Hubâb Bin Münzir Kimdir?
Baba Adı : Münzir bin el-Cemuh.Anne Adı : eş-Şemûs bint-i Hak bin Eme bi Haram’dır.
Doğum Tarihi ve Yeri : Takriben Miladi 591. yıl, Medine doğumlu.
Ölüm Tarihi ve Yeri : Hicri 21. Miladi 641 yıllarında 50 yaşların- da iken Medine’de vefat etmiştir. Kabri, Cennetü’l Baki de dir.
Fiziki Yapısı : Bilgi yok.
Eşleri : Zeyneb bint-i Safi bin Sahr bin Hansa’dır.

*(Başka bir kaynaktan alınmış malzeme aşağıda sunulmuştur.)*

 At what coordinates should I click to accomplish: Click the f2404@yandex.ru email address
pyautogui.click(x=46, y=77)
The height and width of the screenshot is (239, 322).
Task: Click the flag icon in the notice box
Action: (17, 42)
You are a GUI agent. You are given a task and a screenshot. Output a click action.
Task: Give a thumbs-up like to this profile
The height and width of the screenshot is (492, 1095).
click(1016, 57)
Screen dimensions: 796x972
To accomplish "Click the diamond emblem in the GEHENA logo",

Oğulları : Haşrem ve Münzir.
Kızları : Ümmü Cemile.
Gavzeler : Bedir, Uhud, Hendek, Hayber, Mekke’nin Fethi, Huneyn, Tâif, Tebük, Yemame, Yermük gibi…
Muhacir mi Ensar mı : Ensâr’dan dır.
Rivayet Ettiği Hadis Sayısı : Rivayeti var, sayısı belli değildir.
Sahabeden Kim ile Kardeşti : Bilgi yok.
Kabile Neseb ve Soyu : Hubâb bin Münzir bin Cemuh bin Zeyd bin Haram bin Kâ’b bin Ğanm bin Kâ’b bin Seleme el-Ensari el- Hazreci, es-Selemi dir.
Lakap ve Künyesi : Ebû Ömer, Ebû Amr,
Kimlerle Akraba idi : Münzir bin Amr es-Sâidi’nin dayısıdır.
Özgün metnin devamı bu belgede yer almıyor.